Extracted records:

........

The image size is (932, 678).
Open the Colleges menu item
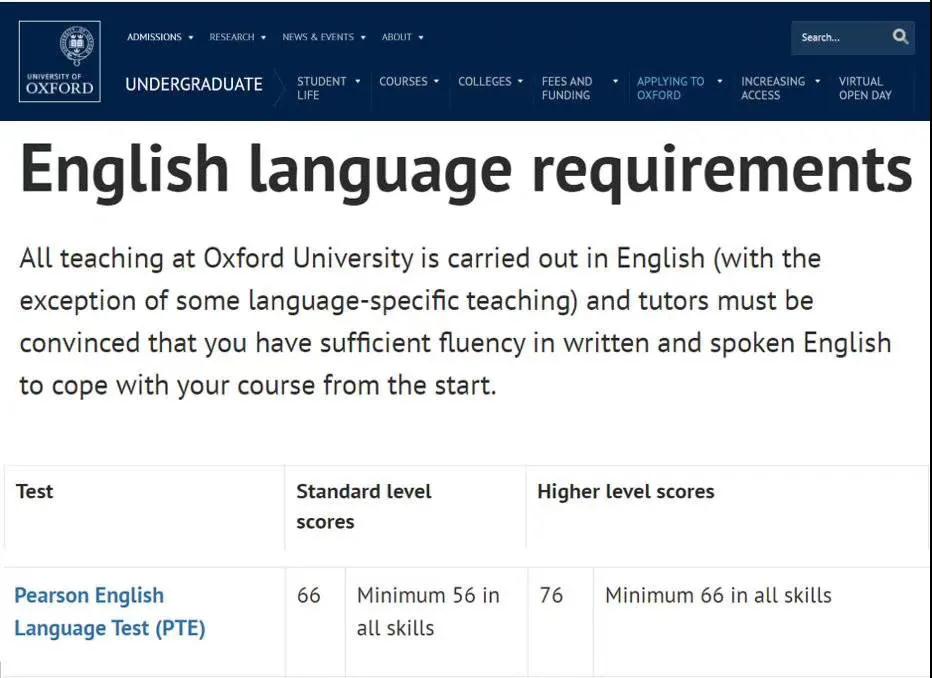click(x=484, y=81)
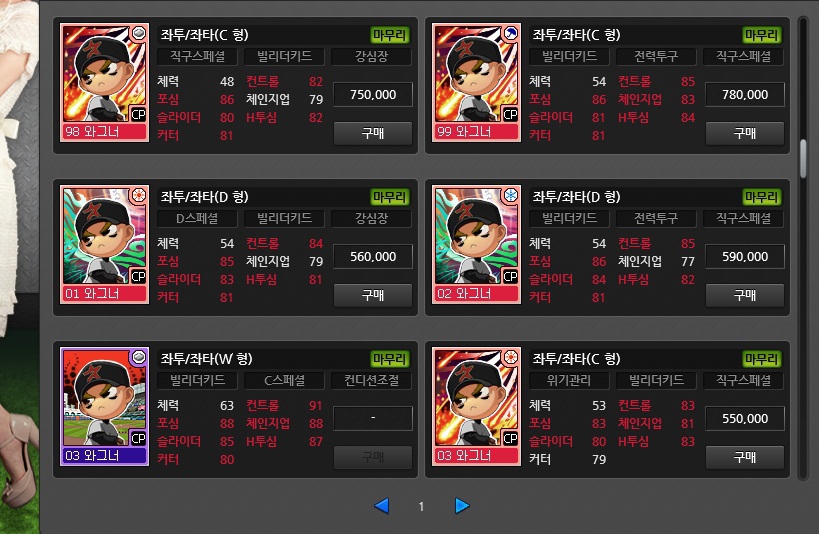This screenshot has width=819, height=534.
Task: Click the CP badge on purple 03 와그너 card
Action: click(x=138, y=438)
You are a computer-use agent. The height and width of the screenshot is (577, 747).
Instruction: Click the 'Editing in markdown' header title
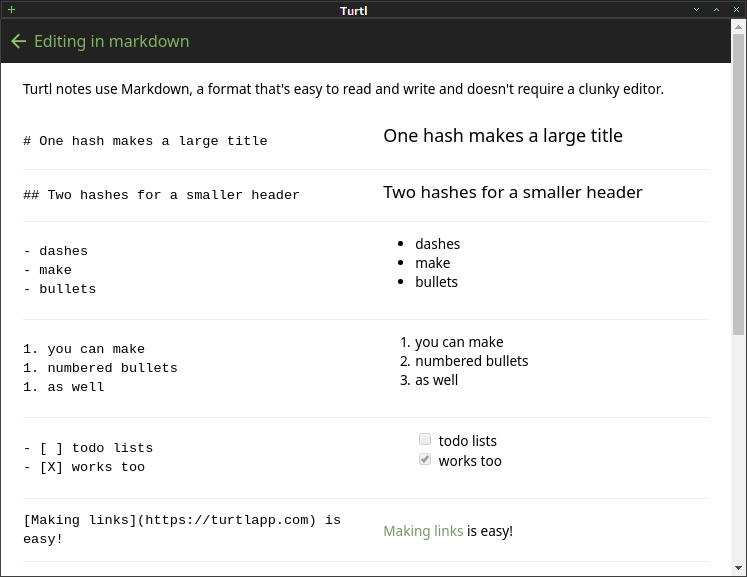tap(111, 41)
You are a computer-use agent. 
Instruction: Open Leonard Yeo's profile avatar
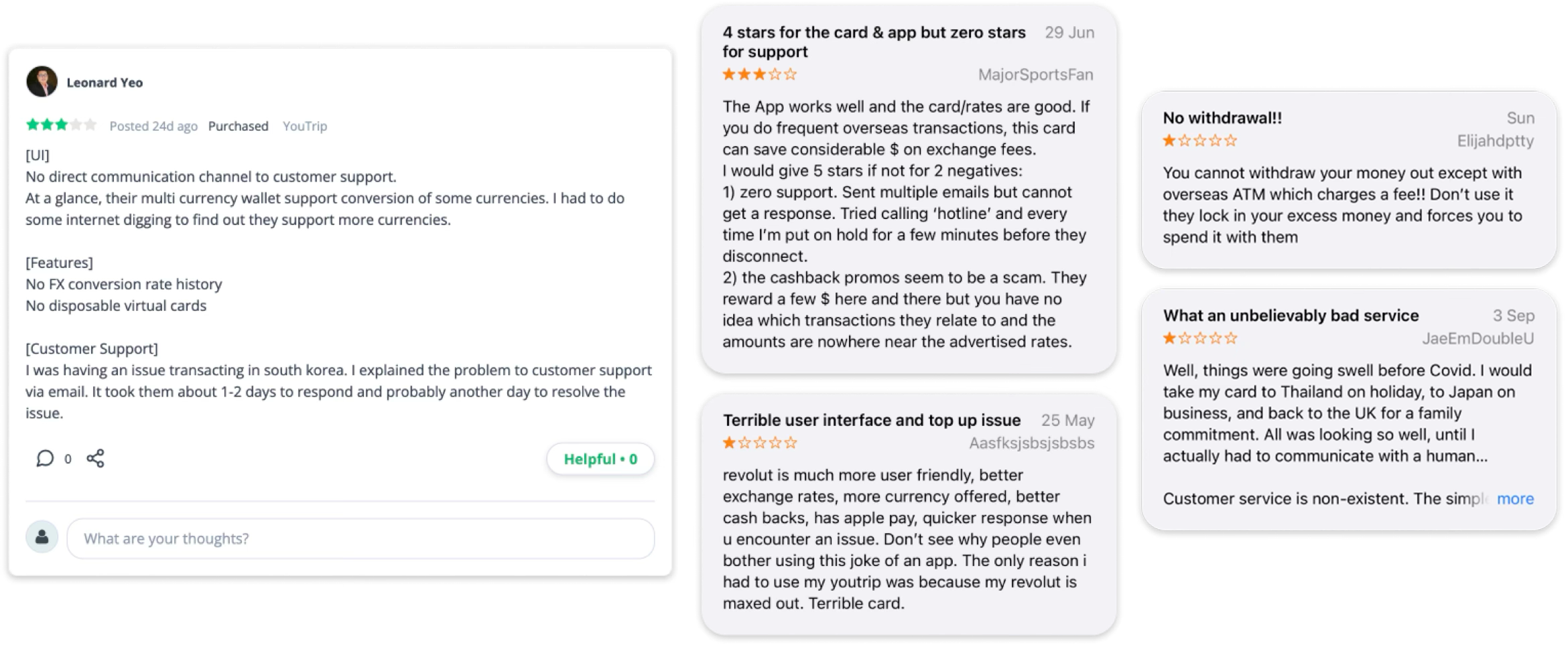[x=42, y=80]
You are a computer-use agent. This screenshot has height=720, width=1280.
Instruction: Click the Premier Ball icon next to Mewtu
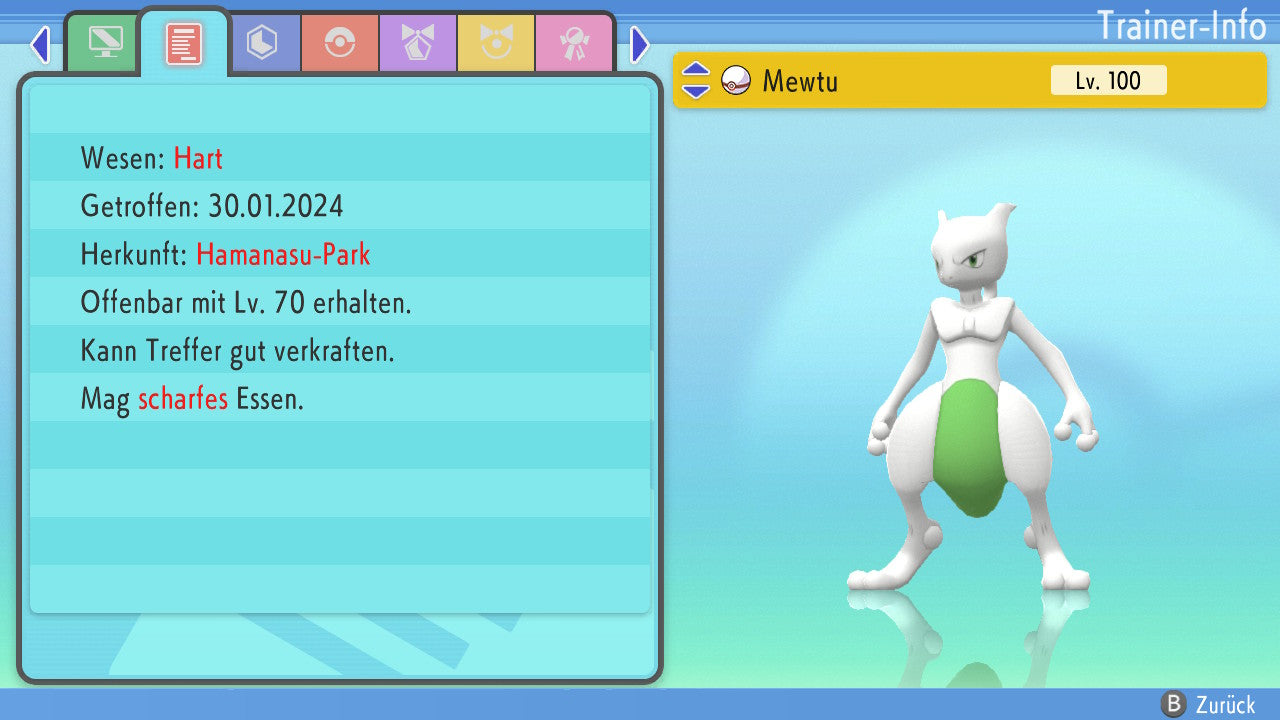click(736, 81)
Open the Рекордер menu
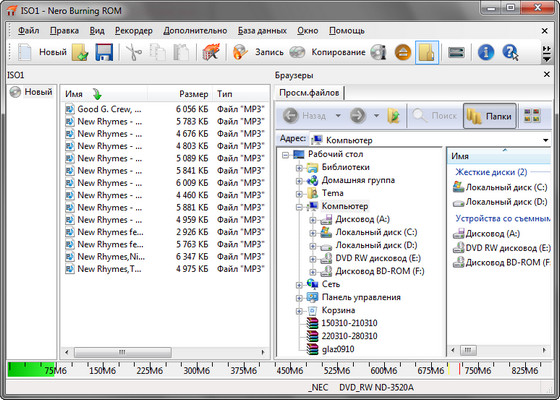Screen dimensions: 560x400 [134, 31]
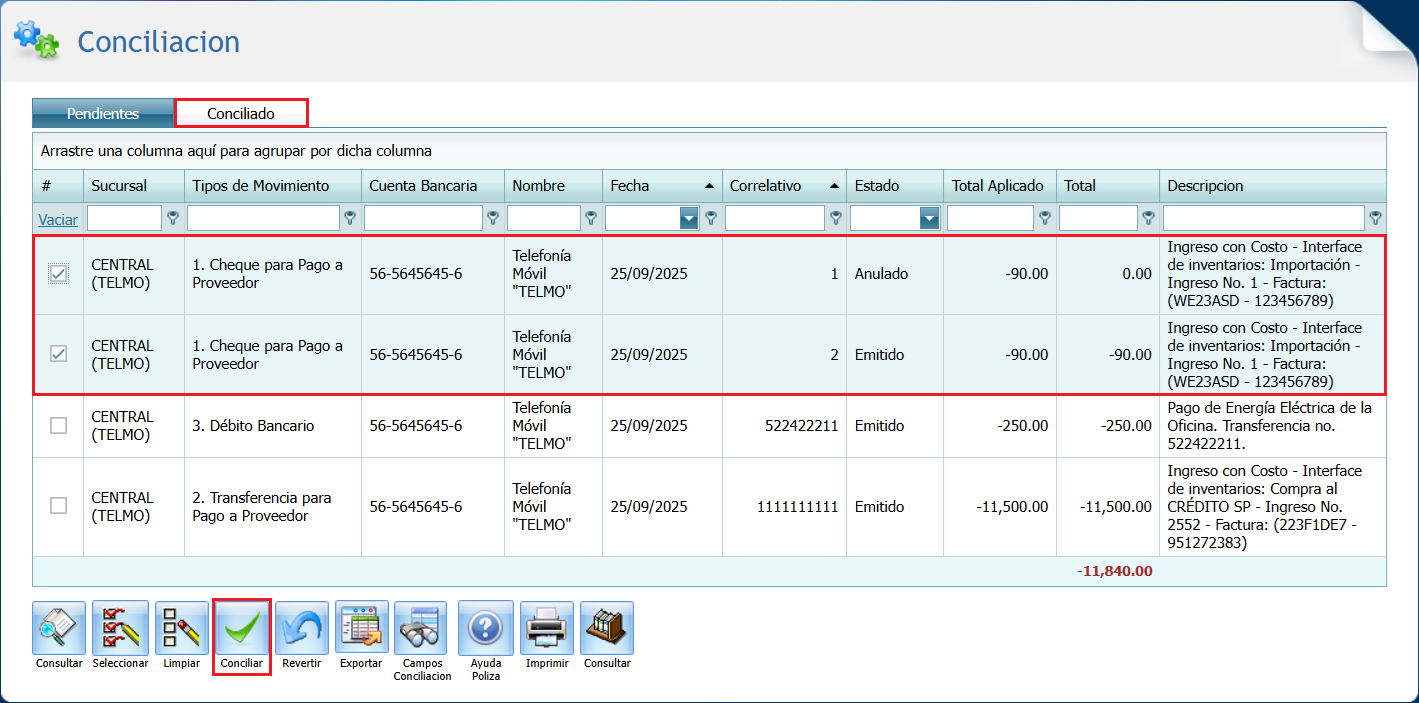
Task: Click the Exportar toolbar icon
Action: pyautogui.click(x=361, y=628)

........

• [Work to complete] State the number of lines in the preceding entries that include the word "agent". Provide nothing else.

• [Exercise result] 3